OBJECTIF DE L'EXERCICE:
Pouvez-vous recopier mot pour mot, du titre à la dernière phrase, le texte ci-dessous sur la mer de légumes des Halles ?

TEXTE PROPOSÉ:
· · · ·

Une mer de légumes
Quand on lit "Le ventre de Paris", on a envie de se promener avec Claude dans les mythiques halles parisiennes, de plonger dans la mer de légumes qui s'offre à nous, de toucher, de sentir, de brasser cette masse colorée qui jaillit de tous les côtés...
Je ne pouvais donc pas laisser passer mon précédent article (Courgettes farcies au chorizo et à la brousse) sans vous partager ce texte de Zola, foisonnant, gourmand, jubilatoire! Le voici:
(Illustration: gravure montrant l'ancien quartier des Halles à Paris)
Une mer de légumes
Mais Claude était monté debout sur le banc, d'enthousiasme. Il força son compagnon à admirer le jour se levant sur les légumes. C'était une mer. Elle s'étendait de la pointe Saint-Eustache à la rue des Halles, entre deux groupes de pavillons. Et, aux deux bouts, dans les deux carrefours, le flot grandissait encore, les légumes submergeaient les pavés. Le jour se levait lentement, d'un gris très doux, lavant toutes choses d'une teinte d'aquarelle. Ces tas moutonnants comme des flots pressés, ce fleuve de verdure qui semblait couler dans l'encaissement de la chaussée, pareil à la débâcle des pluies d'automne, prenaient des ombres délicates et perlées, des violets attendris, des roses teintés de lait, des verts noyés de jaunes, toutes les pâleurs qui font du ciel une soie changeante au lever du soleil ; et, à mesure que l'incendie du matin montait en jets de flammes au fond de la rue Rambuteau, les légumes s'éveillaient davantage, sortaient du grand bleuissement traînant à terre. Les salades, les laitues, les scaroles, les chicorées, ouvertes et grasses encore de terreau, montraient leurs coeurs éclatants ; les paquets d'épinards, les paquets d'oseille, les bouquets d'artichauts, les entassements de haricots et de pois, les empilements de romaines, liées d'un brin de paille, chantaient toute la gamme du vert, de la laque verte des cosses au gros vert des feuilles ; gamme soutenue qui allait en se mourant, jusqu'au panachure des pieds de céleris et des bottes de poireaux.

· · · ·

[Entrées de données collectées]
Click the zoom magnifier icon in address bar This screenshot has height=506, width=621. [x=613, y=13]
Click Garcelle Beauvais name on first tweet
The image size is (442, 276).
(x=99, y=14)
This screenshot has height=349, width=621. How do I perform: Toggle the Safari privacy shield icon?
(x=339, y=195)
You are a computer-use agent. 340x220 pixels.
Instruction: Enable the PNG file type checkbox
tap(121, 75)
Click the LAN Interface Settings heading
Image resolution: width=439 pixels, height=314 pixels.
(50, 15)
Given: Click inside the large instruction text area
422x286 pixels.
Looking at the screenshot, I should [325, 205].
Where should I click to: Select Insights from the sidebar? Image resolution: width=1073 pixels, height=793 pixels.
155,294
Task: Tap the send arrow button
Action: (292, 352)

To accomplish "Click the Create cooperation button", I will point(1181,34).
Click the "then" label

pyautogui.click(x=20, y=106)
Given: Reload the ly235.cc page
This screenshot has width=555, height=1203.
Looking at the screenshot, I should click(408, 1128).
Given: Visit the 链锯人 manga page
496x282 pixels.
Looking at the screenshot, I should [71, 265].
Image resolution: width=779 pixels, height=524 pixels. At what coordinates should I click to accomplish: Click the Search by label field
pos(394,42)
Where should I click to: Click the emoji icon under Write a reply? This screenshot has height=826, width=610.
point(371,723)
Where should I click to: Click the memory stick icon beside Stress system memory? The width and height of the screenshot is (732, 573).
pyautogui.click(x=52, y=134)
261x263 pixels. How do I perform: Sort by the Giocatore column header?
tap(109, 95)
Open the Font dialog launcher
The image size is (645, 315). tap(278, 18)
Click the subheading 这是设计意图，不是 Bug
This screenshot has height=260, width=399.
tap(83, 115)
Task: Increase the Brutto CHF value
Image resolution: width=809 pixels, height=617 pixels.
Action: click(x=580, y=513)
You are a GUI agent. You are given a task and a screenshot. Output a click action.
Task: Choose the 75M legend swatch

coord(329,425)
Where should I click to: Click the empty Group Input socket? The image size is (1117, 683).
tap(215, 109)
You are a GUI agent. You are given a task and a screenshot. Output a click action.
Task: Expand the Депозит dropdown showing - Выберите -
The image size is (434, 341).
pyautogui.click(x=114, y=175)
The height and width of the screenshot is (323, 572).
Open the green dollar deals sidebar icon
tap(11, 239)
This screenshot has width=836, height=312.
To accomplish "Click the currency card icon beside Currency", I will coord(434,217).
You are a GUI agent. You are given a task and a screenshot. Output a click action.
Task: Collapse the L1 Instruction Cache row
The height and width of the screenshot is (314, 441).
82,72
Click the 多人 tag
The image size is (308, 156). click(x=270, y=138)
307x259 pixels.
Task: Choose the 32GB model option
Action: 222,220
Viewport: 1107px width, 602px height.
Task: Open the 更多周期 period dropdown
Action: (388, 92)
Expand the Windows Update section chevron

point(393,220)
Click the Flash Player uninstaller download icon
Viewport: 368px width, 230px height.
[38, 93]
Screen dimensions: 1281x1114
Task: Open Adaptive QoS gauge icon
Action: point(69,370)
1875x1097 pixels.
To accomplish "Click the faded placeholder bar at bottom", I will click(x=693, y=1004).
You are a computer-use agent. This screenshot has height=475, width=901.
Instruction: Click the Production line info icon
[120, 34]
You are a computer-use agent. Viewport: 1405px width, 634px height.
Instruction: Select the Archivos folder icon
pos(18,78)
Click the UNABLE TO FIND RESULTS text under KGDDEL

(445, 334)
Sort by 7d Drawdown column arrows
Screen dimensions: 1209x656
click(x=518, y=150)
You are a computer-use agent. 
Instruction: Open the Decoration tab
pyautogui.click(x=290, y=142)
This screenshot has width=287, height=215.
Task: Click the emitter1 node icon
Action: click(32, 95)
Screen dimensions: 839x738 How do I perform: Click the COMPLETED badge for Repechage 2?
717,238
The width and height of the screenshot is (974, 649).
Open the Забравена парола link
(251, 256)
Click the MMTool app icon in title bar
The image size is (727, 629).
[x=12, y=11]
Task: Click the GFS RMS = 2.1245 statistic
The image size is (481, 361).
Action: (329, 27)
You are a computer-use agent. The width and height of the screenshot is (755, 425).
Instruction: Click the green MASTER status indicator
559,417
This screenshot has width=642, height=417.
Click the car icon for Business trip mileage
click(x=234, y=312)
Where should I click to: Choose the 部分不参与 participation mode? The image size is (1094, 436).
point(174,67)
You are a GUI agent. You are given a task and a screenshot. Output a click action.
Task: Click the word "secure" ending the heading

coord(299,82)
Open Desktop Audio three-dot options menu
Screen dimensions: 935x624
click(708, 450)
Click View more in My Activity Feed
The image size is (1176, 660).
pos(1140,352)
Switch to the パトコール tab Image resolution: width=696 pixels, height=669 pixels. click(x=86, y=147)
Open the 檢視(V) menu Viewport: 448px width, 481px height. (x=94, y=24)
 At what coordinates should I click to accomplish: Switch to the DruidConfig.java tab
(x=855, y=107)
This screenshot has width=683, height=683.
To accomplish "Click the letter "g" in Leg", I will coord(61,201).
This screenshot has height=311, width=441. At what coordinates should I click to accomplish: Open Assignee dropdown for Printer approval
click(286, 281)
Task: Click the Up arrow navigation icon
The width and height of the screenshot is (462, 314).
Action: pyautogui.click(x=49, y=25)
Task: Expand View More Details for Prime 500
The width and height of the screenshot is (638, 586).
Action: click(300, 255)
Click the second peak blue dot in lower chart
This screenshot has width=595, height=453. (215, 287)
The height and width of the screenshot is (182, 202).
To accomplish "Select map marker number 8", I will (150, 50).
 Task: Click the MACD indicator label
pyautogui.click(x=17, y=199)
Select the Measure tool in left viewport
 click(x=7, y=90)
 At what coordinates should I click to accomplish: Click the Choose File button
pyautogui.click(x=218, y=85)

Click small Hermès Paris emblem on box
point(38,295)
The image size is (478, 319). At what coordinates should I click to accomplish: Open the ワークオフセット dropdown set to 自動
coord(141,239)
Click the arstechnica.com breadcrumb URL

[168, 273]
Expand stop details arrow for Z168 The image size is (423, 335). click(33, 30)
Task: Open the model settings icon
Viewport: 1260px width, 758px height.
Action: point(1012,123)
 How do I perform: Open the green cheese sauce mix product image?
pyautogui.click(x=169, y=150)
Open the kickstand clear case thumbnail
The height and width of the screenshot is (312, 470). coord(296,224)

· · · ·

CORRIGÉ DE L'EXERCICE:
Une mer de légumes
Quand on lit "Le ventre de Paris", on a envie de se promener avec Claude dans les mythiques halles parisiennes, de plonger dans la mer de légumes qui s'offre à nous, de toucher, de sentir, de brasser cette masse colorée qui jaillit de tous les côtés...
Je ne pouvais donc pas laisser passer mon précédent article (Courgettes farcies au chorizo et à la brousse) sans vous partager ce texte de Zola, foisonnant, gourmand, jubilatoire! Le voici:
(Illustration: gravure montrant l'ancien quartier des Halles à Paris)
Une mer de légumes
Mais Claude était monté debout sur le banc, d'enthousiasme. Il força son compagnon à admirer le jour se levant sur les légumes. C'était une mer. Elle s'étendait de la pointe Saint-Eustache à la rue des Halles, entre deux groupes de pavillons. Et, aux deux bouts, dans les deux carrefours, le flot grandissait encore, les légumes submergeaient les pavés. Le jour se levait lentement, d'un gris très doux, lavant toutes choses d'une teinte d'aquarelle. Ces tas moutonnants comme des flots pressés, ce fleuve de verdure qui semblait couler dans l'encaissement de la chaussée, pareil à la débâcle des pluies d'automne, prenaient des ombres délicates et perlées, des violets attendris, des roses teintés de lait, des verts noyés de jaunes, toutes les pâleurs qui font du ciel une soie changeante au lever du soleil ; et, à mesure que l'incendie du matin montait en jets de flammes au fond de la rue Rambuteau, les légumes s'éveillaient davantage, sortaient du grand bleuissement traînant à terre. Les salades, les laitues, les scaroles, les chicorées, ouvertes et grasses encore de terreau, montraient leurs coeurs éclatants ; les paquets d'épinards, les paquets d'oseille, les bouquets d'artichauts, les entassements de haricots et de pois, les empilements de romaines, liées d'un brin de paille, chantaient toute la gamme du vert, de la laque verte des cosses au gros vert des feuilles ; gamme soutenue qui allait en se mourant, jusqu'au panachure des pieds de céleris et des bottes de poireaux.